======== Material for this task
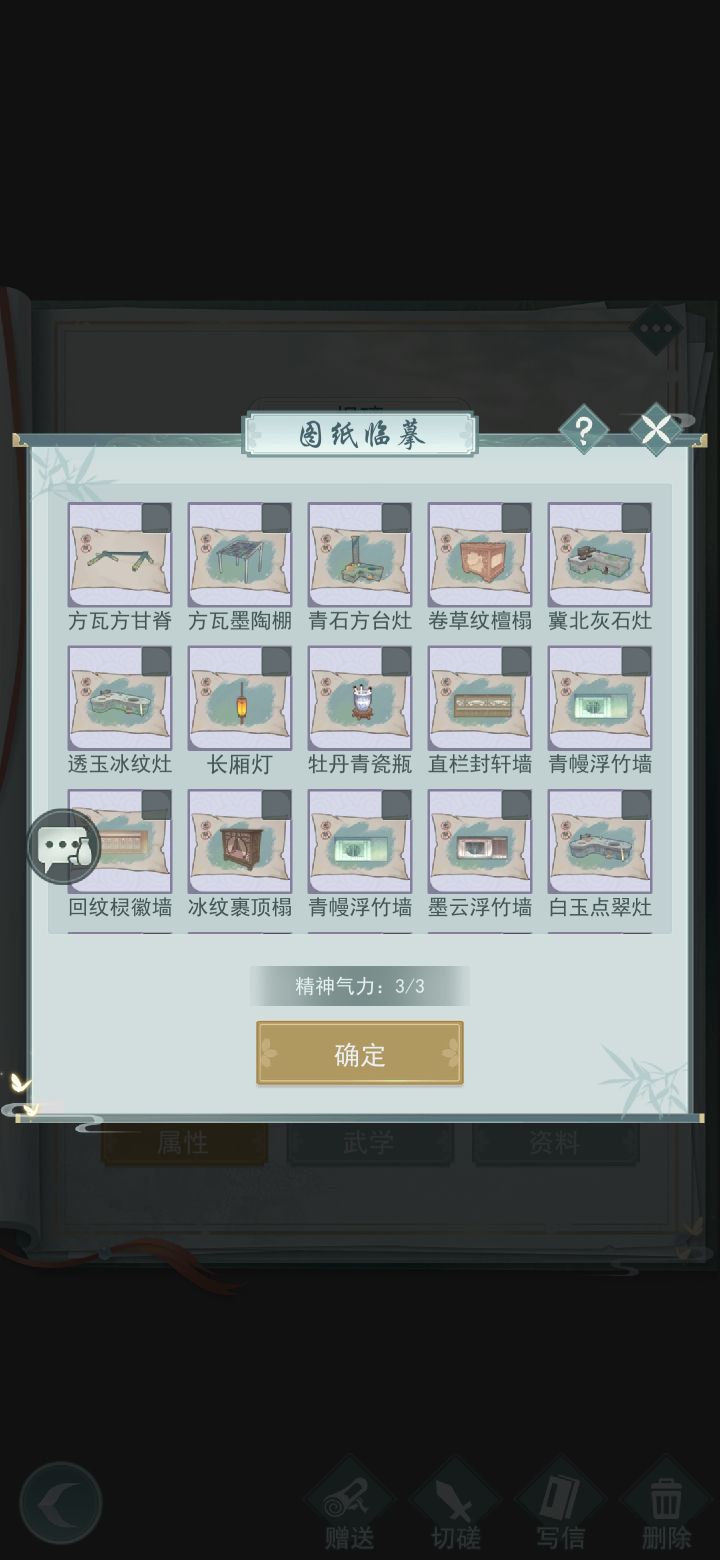Screen dimensions: 720x1560
Task: Open the chat bubble icon
Action: (64, 847)
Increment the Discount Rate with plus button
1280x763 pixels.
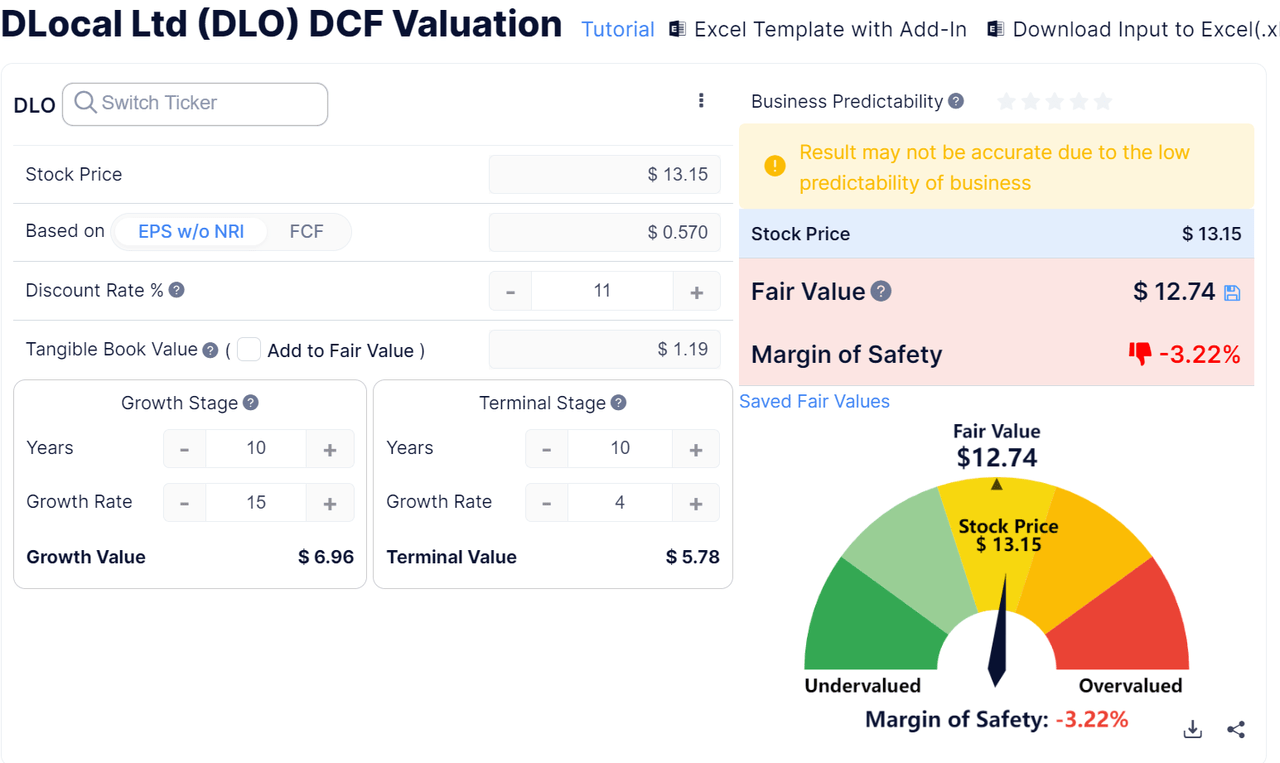[x=696, y=290]
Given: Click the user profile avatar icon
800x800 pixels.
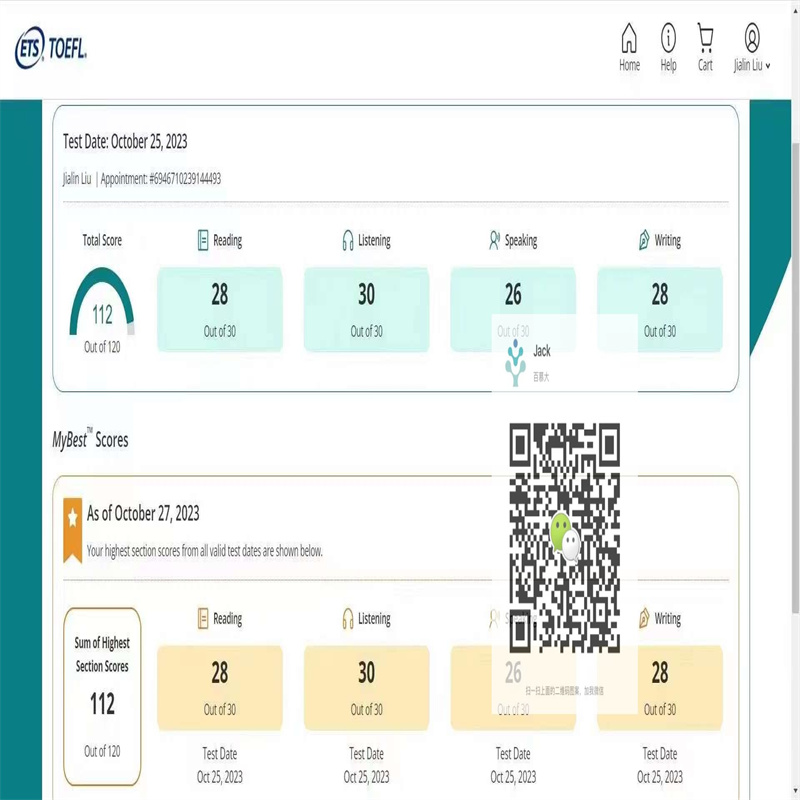Looking at the screenshot, I should [752, 38].
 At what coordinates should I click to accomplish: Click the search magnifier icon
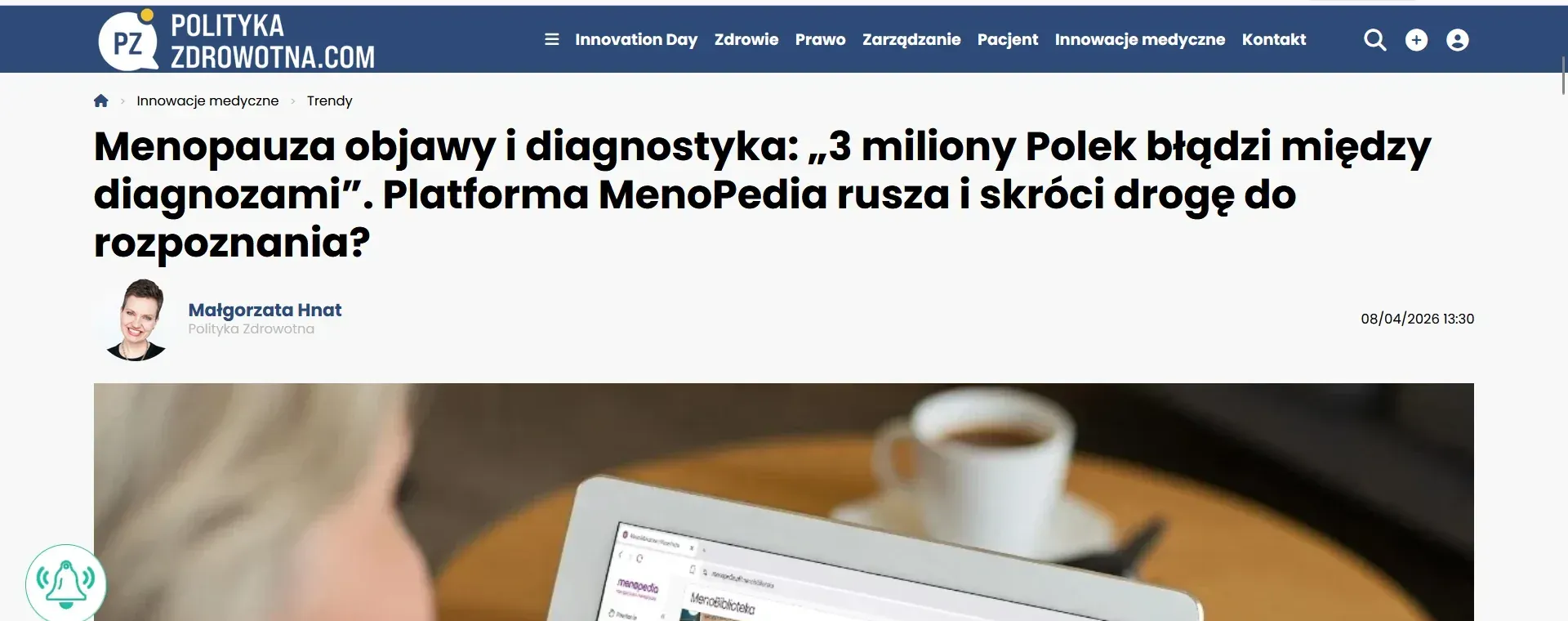tap(1375, 40)
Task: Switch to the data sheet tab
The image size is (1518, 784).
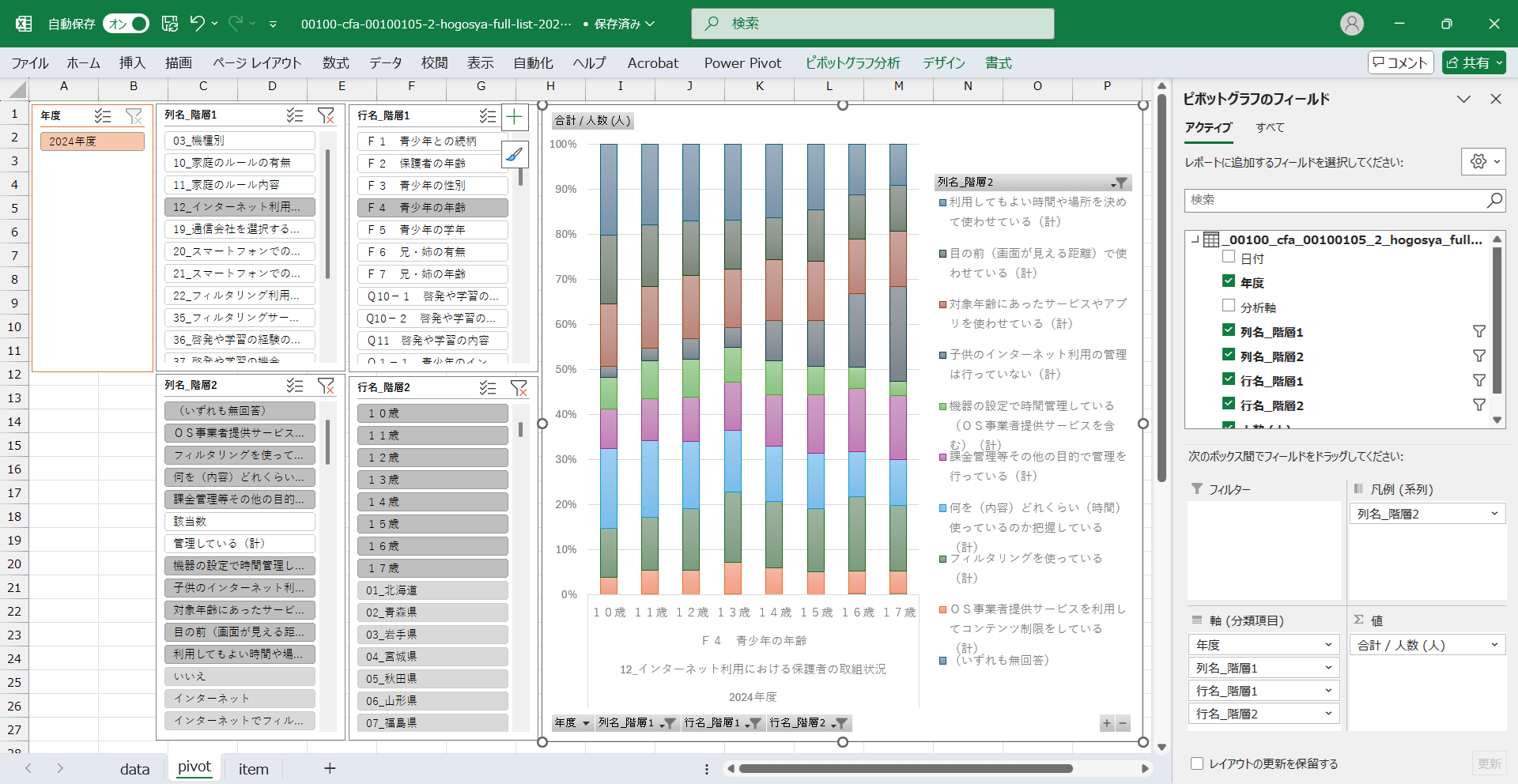Action: [x=134, y=769]

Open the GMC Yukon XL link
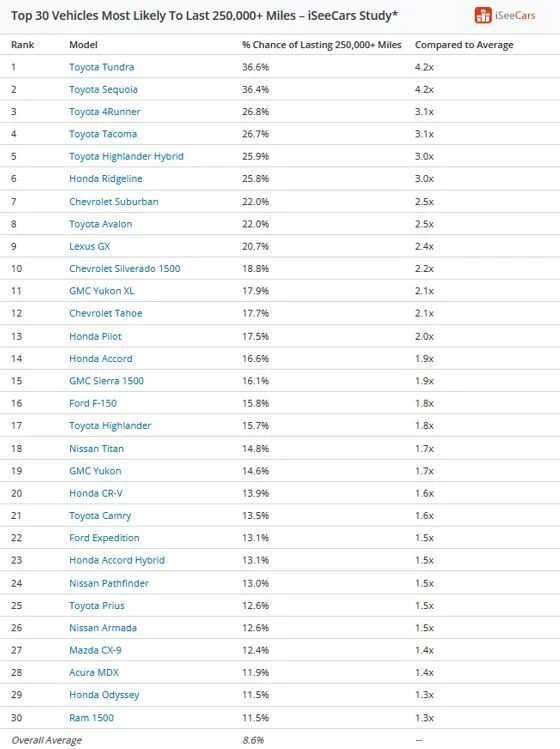tap(101, 291)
================
- _Challenge_
Edit the items from the line containing "At what coordinates" through the end of the items, replacing "data sheet" with "spreadsheet" and leaving everything else unchanged. Leave the pictures out of your answer.

- _Result for this exercise_
 At what coordinates should I click to accomplish: Click the search magnifier icon
tap(1375, 40)
Task: Switch to the spreadsheet tab
The image size is (1518, 784).
Action: [x=134, y=769]

Open the GMC Yukon XL link
tap(101, 291)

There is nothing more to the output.